_Extract provided_
2010-08-18 Thread al davis
On Wednesday 18 August 2010, Oliver King-Smith wrote:
 I am under the probably incorrect impression that LtSpice is
 actually a better  than ngspice and gnucap.  What do you
 think the benefits are gnucap vs Ltspice?

Better for what?

You got that impression because somebody is promoting it and you 
believe the ads.

The biggest benefit of LTspice is that people like the user 
interface.  Also, it comes with a library of stuff that some 
users like.

The biggest drawback of the geda/gnucap combo is that the 
interface between gschem and gnucap works very badly, hence my 
request for help.  

Another issue with gnucap now is that there is a big difference 
between the stable branch and the development branch.  Some of 
the most important features are only in the development branch, 
which is not the one you get with most Linux distros.

For the benchmarks I have run, Gnucap outperforms LTspice and 
NGspice for medium to large circuits, sometimes by a huge 
amount.  I recall one where Gnucap completed a transient 
analysis in a few minutes, NGspice took about 8 hours, and I 
gave up waiting for LTspice, which had produced no output after 
running it overnight.  Also, Gnucap produces output along the 
way, so even with a slow run you get to see something soon, but 
either Spice doesn't show the user anything until it is all 
done.  This is not a random difference.  I fully understand the 
reasons for it.

Another benchmark, run a long time ago, comparing a predecessor 
of Gnucap to an expensive commercial simulator that specializes 
in power grid analysis, the predecessor of gnucap outperformed 
the commercial package for power grid analysis.

Gnucap is a lot more flexible that any spice.  It has plugins 
for lots of stuff, including models, measurements, simulation 
languages.  You can add new (lots of stuff) without recompiling 
or reinstalling.  It takes several simulation languages, 
including spice, spectre and Verilog.

Gnucap has more flexibility in how you run it, for example, you 
can do an AC analysis at an instant in time, such as a snapshot 
from a transient analysis.  Spice only lets you do AC at 
quiescent.  To see an example of where this matters, try doing 
an AC analysis of a class B amplifier.

_Data listing_
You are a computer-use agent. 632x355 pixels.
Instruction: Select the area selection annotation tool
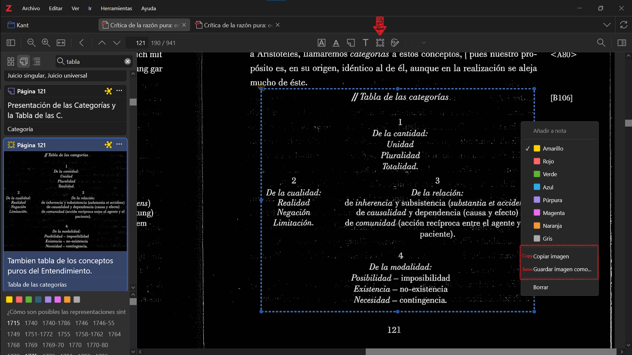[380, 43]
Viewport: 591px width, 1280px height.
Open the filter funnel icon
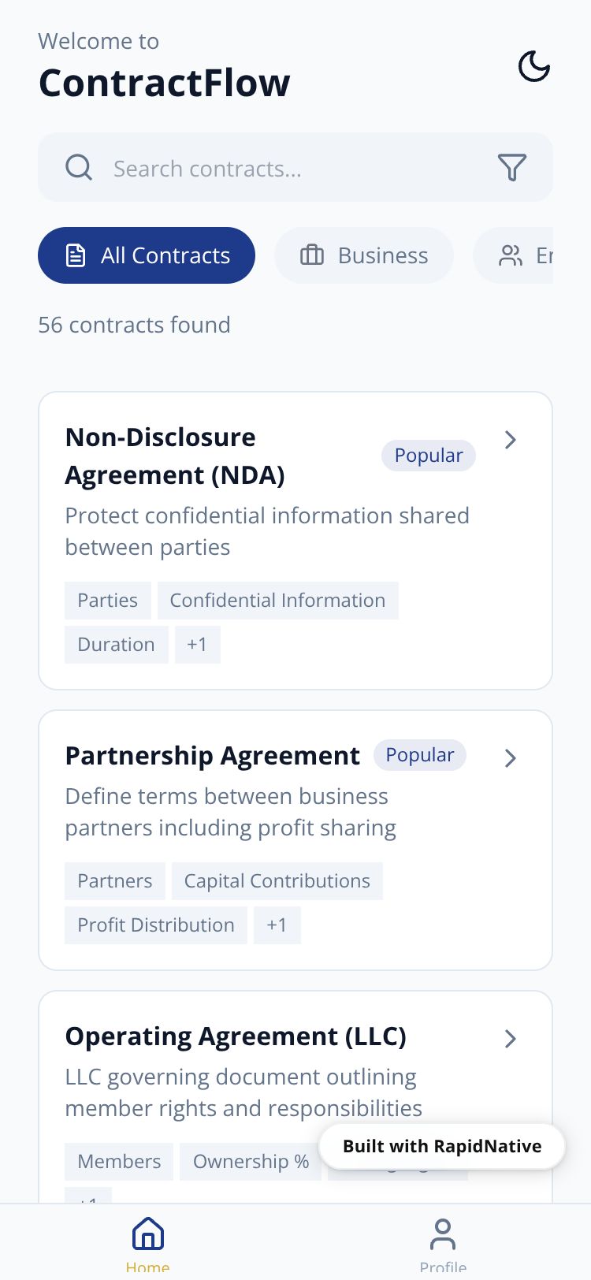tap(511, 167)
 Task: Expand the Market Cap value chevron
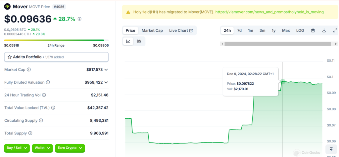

_Request_
Extend the mailing-list reply comparing Gnucap with LTspice and NGspice, picking up after its last sentence. This material has no connection to the text.

_Exercise output_
Gnucap's step control works better.  One example of where this 
shows is in simulating oscillators.  Gnucap is accurate enough 
to make distortion measurements on a sine wave oscillator.  
Spice isn't.  Gnucap is accurate enough to properly simulate a 
negative resistance oscillator with a switch, and gives a 
correct waveform and correct oscillation frequency.  Either 
spice gives nonsense on this circuit.

Gnucap is not Spice.  (in the same sense that Gnu's not Unix, or 
that C++ is not Fortran)  Gnucap development is more focused on 
moving forward than bug-for-bug compatibility with legacy 
programs.

That's just a little.  But really, in free/open-source, or 
anywhere, you should expect tradeoffs.  One will be better in 
some ways, another better in other ways.  The question should 
not be which is better, but how do we make ours better.  That's 
both better than it is, and better than others.

And remember, things get better when you and we work to make 
them better, and worse when you see a perceived deficiency and 
run the other way, and worse when we deny the deficiencies and 
keep the status quo.

The Gnucap development team is working on features for advanced 
users, with the intent of eventually fully supporting Verilog-
AMS, through partnerships with some other GPL'd projects.   What 
seems to be missing is the partnership with schematic and 
layout.  It is in this area that help is most desperately 
needed.

Gnucap/gEDA can be made to be better that LTspice (and others 
too) in every way, if we choose to do so.  Let's do it.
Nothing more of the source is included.